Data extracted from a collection
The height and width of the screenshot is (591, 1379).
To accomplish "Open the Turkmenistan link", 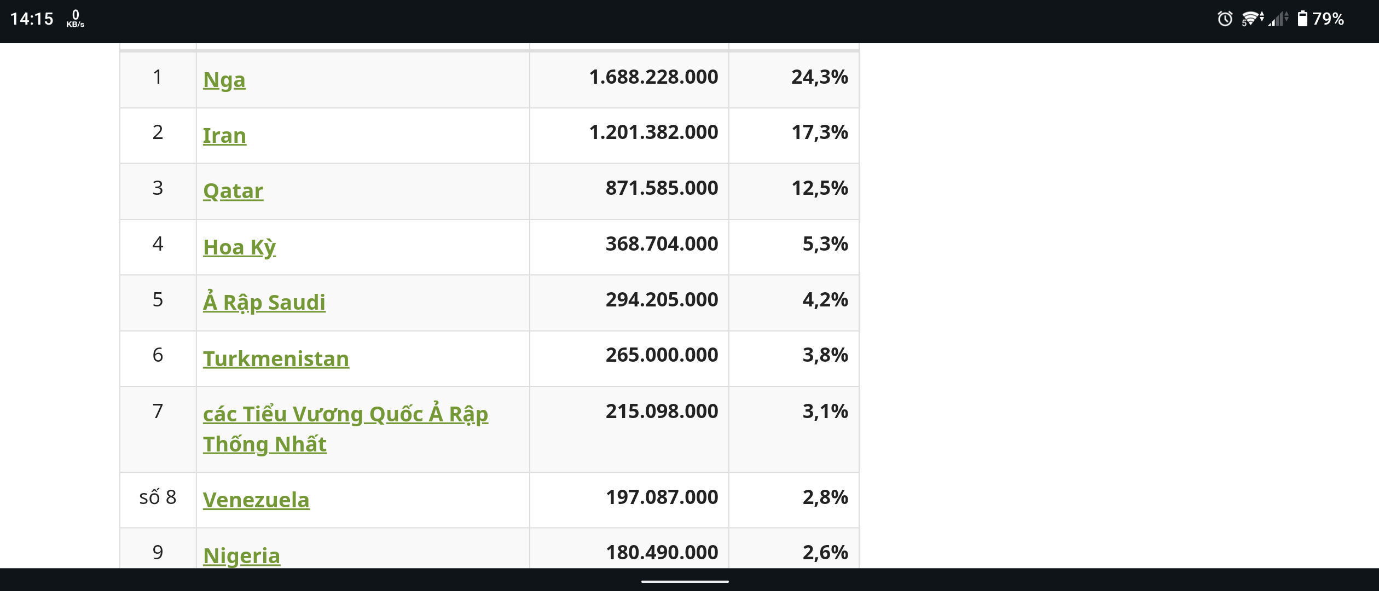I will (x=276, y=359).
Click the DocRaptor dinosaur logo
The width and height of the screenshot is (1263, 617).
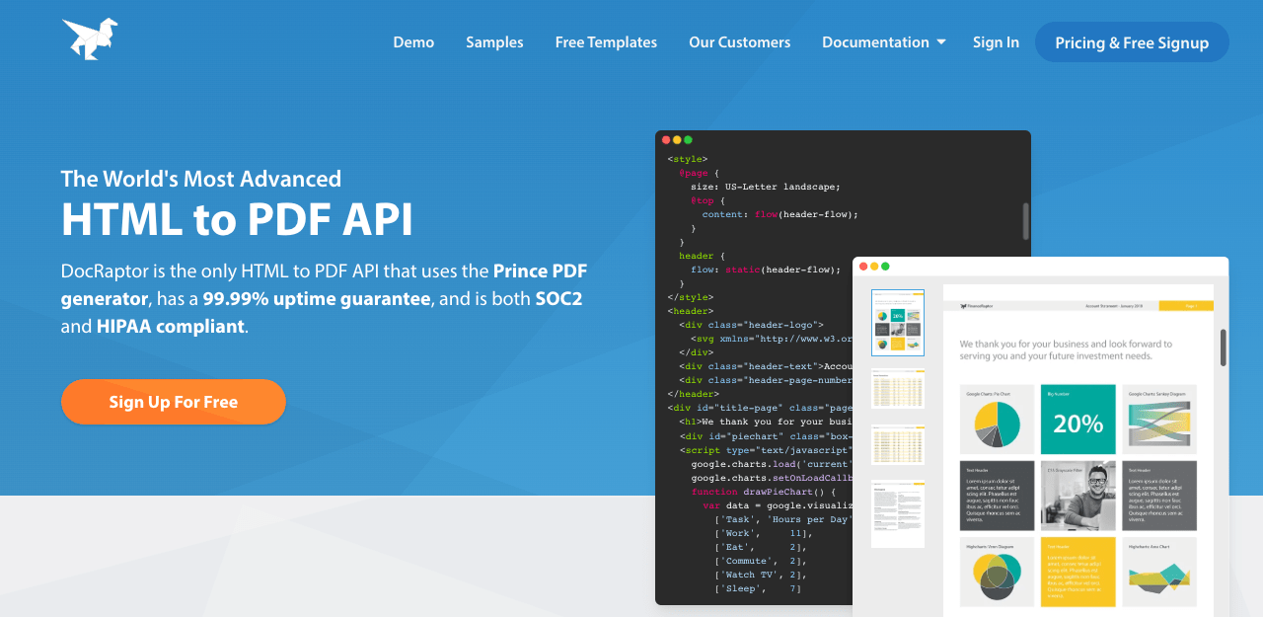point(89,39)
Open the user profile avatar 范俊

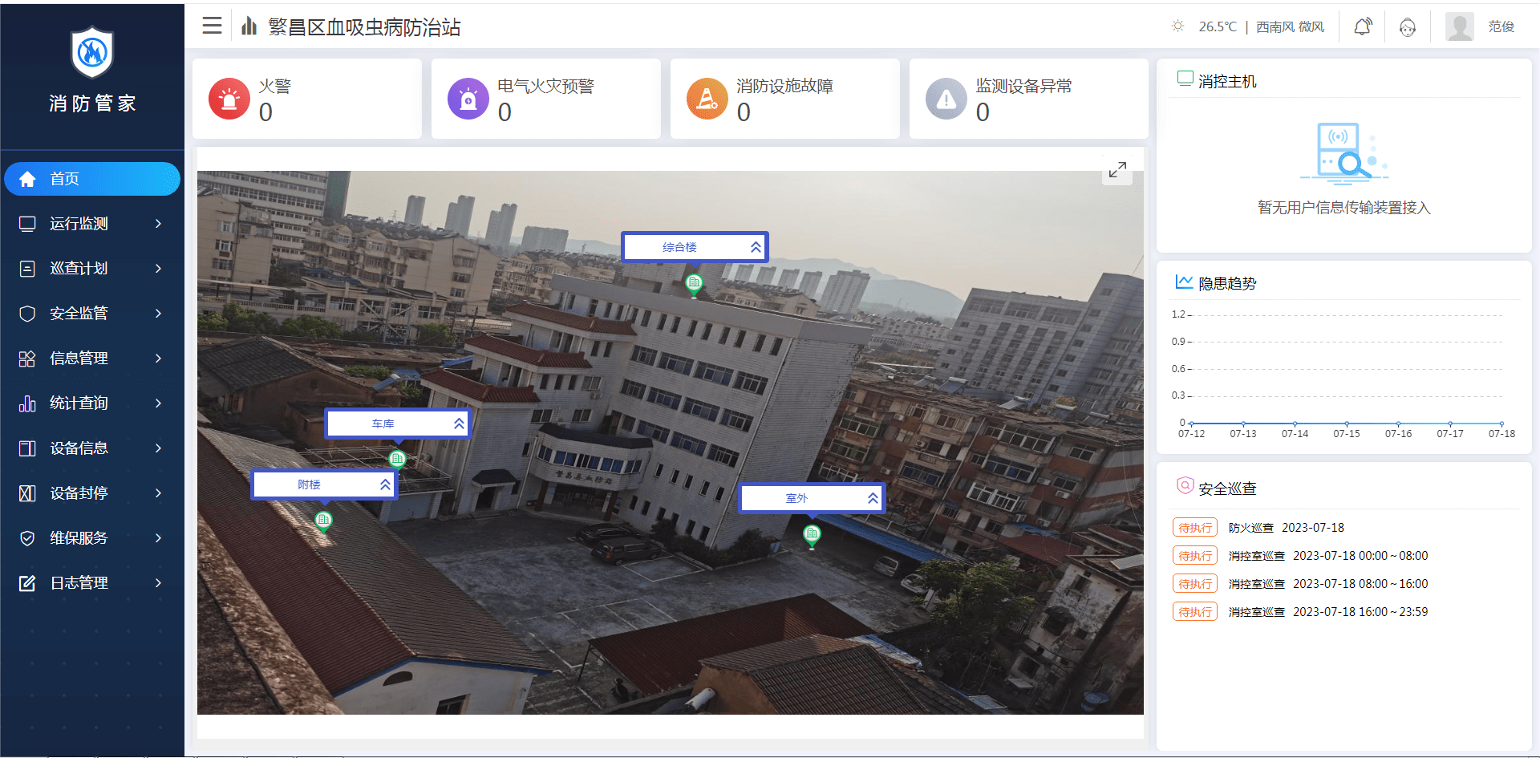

### [WORK TASK]
Nothing but the lines from the one holding "The width and" through the last line of the entries should be written out, exactly and inclusively, minus the pictures.

### [EXERCISE RESPONSE]
The width and height of the screenshot is (1263, 617).
point(89,39)
Open the user profile avatar 范俊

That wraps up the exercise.